His instruction manual Figured Bass on the Classical Guitar: a practical approach based on historical principles was published by Amadeus Verlag (2005). Six of his compositions for lute and voice were published by the German Lute Society (1999), and four new settings of texts by William Shakespeare for lute and voice by Tree Edition (2009). His book Performing Baroque Music on the Lute and Theorbo: a practical handbook based on historical sources was published in 2016 on Amazon/Createspace; Hopkinson Smith has praised its “wealth of information and insight”.
His book Performing Baroque Music on the Classical Guitar: a practical handbook based on historical sources was published in 2015, likewise on Amazon/Createspace; David Russell calls it a “fabulous book – it will be a great help and inspiration to many guitarists”.
The Le Luth Doré Urtext Editions offer musicians and musicologists worldwide reliable and authoritative musical texts.

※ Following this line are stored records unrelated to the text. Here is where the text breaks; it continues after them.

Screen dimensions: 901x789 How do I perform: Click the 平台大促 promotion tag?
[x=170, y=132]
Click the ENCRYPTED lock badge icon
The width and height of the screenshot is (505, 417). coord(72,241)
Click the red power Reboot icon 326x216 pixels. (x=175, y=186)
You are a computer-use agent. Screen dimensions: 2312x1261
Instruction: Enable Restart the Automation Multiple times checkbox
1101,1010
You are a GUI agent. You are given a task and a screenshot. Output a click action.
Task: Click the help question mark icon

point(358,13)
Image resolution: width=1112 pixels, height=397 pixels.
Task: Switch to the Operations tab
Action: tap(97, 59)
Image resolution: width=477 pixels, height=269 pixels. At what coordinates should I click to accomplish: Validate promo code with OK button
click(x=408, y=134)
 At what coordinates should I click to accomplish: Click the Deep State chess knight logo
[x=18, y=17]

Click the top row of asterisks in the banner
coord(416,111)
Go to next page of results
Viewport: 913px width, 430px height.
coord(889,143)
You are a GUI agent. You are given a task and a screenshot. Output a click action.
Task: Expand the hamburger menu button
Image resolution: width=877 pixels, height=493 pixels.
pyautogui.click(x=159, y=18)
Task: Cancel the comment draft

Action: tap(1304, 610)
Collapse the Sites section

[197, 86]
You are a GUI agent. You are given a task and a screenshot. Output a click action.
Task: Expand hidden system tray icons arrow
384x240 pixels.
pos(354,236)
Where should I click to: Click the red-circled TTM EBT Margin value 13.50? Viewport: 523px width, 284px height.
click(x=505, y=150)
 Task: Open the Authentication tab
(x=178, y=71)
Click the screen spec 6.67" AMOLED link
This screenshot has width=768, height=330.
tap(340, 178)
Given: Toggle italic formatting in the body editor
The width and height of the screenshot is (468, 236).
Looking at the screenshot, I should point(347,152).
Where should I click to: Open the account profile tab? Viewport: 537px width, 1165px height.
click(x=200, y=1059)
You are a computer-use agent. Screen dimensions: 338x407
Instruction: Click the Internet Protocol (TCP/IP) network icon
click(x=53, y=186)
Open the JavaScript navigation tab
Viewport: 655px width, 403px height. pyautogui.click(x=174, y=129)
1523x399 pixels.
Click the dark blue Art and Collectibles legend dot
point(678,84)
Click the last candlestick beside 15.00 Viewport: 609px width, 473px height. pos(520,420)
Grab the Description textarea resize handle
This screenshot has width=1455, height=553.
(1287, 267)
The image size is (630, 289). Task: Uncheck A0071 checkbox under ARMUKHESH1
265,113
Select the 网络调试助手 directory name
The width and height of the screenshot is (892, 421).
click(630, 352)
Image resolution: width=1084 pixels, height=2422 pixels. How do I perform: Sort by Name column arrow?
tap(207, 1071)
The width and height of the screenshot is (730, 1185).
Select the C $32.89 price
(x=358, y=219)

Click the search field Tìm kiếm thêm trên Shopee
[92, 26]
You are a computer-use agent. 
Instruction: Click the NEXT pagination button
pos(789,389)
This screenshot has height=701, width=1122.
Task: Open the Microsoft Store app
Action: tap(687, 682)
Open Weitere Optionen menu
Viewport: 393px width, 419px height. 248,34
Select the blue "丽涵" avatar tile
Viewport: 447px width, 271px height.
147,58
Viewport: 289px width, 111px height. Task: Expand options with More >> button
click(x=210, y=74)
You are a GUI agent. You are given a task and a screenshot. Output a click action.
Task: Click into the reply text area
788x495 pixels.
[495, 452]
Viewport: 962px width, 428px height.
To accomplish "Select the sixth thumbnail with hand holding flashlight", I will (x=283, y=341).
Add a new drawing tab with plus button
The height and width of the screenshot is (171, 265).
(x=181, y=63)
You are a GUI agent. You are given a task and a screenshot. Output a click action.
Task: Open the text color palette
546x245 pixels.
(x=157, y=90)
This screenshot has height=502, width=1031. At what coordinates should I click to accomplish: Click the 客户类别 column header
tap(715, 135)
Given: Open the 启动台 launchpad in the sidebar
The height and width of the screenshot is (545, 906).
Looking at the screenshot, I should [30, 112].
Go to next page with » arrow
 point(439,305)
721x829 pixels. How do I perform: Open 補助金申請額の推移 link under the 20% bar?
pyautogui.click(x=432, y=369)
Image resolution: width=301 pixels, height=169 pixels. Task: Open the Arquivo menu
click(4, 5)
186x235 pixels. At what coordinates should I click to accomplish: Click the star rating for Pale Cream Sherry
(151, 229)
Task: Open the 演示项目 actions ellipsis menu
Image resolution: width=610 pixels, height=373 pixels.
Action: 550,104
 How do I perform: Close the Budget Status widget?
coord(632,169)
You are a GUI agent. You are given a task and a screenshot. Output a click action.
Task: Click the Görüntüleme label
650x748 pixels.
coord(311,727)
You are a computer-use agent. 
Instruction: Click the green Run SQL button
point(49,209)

The main features are:
• superb and aesthetically appealing music engraving • optimized for practical use (page turns, fingerings) • books originally in Italian tablature are published in both Italian and French tablatures • high-quality and durable (cover, paper, binding) • both original and modern prefaces, documentation of the corrections made and explanatory footnotes in English, French, Italian, German …
About Le Luth Doré Urtext Editions
Our editions are urtext: we strive to provide reliable musical texts that are as true as possible to the existing sources and the composer’s intentions. We are aware, of course, that it is impossible to reconstruct the one and only urtext. Often, several manuscript sources exist for the same piece, and there is little reliable guidance for determining which version best represents the composer's intentions.
Although we cannot entirely dissipate historical uncertainty, we can compare texts and correct obvious errors, which sometimes occur even in autograph manuscripts. Sources have been meticulously examined - note by note, mark by mark.
When facing ambiguity inherent to the sources, wise editorial judgment must take the place of textual certainty.
The most important observations and editorial decisions are elucidated in the prefaces, in the critical commentary, in footnotes, or marked as such in the musical text. It therefore comes as no surprise that an editor has to invest a great deal of patience, knowledge and time when piecing together an urtext that is true to the source and, hopefully, to the composers’ intentions as well. Proven specialists with extensive knowledge and experience edit our Le Luth Doré Urtext Editions in close cooperation with our Editorial Department.
Each verified musical text preserves the original fingerings and notation of ornamentation and, in the absence of original manuscript notations, also sets forth helpful suggestions by modern masters regarding useful fingerings and ornaments faithful to historical style, as a stimulus to further thought and a starting point for the student's approach to performance.
We are deeply grateful to all the extraordinary musicologists, music teachers and artists that put their knowledge and experience at our disposal for Le Luth Doré Urtext Editions.